Rust 1.96.0 Yayınlandı: Yeni Range Türleri ve Güvenlik Yamaları
Rust 1.96.0, Copy destekli yeni core::range türleri, assert_matches! makrosu, WebAssembly linker değişiklikleri ve iki Cargo güvenlik yamasıyla geldi.
The Rust team has released version 1.96.0, headlined by the stabilization of new core::range types (Range, RangeFrom, RangeInclusive) from RFC3550. Unlike the legacy Range types, which implement Iterator and therefore can't be Copy, these new types implement IntoIterator instead, allowing them to derive Copy. This lets developers store slice accessors in Copy structs without manually splitting start and end fields. The classic 0..1 syntax still produces legacy types for now but will migrate to the new range types in a future edition.

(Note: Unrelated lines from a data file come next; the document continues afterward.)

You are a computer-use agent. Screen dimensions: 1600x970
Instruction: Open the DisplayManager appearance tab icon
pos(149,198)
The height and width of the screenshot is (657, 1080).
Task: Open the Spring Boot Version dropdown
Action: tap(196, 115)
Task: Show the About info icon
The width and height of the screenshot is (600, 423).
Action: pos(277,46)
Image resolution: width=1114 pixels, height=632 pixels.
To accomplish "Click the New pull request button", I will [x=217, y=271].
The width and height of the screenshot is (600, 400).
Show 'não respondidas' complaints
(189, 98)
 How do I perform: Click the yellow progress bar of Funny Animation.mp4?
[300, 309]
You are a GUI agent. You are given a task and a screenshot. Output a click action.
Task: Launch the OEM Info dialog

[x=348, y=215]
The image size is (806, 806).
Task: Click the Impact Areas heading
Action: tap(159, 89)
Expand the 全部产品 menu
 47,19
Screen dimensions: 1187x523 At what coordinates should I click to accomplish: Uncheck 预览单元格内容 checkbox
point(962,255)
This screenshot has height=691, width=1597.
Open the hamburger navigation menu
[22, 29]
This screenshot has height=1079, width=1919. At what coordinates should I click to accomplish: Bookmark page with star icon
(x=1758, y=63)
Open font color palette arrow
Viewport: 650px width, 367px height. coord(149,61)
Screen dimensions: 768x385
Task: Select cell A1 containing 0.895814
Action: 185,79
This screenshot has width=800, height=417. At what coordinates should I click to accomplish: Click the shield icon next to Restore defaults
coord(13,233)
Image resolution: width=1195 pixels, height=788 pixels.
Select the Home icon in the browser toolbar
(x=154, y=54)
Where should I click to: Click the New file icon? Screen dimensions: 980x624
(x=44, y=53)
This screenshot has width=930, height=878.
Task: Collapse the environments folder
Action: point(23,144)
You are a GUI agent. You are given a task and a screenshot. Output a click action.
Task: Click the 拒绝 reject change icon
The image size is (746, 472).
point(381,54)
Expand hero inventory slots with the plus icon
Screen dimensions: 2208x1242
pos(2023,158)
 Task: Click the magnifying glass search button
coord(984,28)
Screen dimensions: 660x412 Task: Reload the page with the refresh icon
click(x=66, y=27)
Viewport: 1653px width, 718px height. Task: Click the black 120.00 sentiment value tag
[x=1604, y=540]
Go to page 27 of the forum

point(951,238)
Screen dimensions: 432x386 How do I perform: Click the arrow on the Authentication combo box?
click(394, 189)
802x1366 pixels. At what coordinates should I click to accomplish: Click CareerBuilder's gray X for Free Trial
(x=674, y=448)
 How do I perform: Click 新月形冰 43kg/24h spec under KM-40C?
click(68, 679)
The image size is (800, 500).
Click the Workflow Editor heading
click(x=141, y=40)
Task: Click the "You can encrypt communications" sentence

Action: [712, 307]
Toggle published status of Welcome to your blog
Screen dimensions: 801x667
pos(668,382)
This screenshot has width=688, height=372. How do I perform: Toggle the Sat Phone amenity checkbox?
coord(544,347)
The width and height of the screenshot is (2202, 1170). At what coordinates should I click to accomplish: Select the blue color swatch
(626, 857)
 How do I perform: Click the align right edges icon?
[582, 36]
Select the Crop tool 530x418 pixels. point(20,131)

The release also stabilizes assert_matches! and debug_assert_matches! macros, which behave like assert!(matches!(..)) but print a Debug representation of the value on failure for easier diagnostics. To avoid clashing with popular third-party crates, these macros are not added to the prelude and must be imported explicitly.
A notable change affects WebAssembly targets: the linker no longer passes --allow-undefined by default, turning undefined linking symbols into hard errors instead of silently converting them into imports from the "env" module. This catches build misconfigurations earlier; the old behavior can still be restored via RUSTFLAGS or explicit link attributes. Additionally, 1.96 patches two Cargo vulnerabilities affecting users of third-party registries — one related to symlink extraction from crate tarballs, another to authentication with normalized URLs — though crates.io users are unaffected.
These changes have direct practical implications for engineers: library authors gain a cleaner way to expose Copy-friendly ranges, while WebAssembly projects benefit from earlier detection of linking bugs.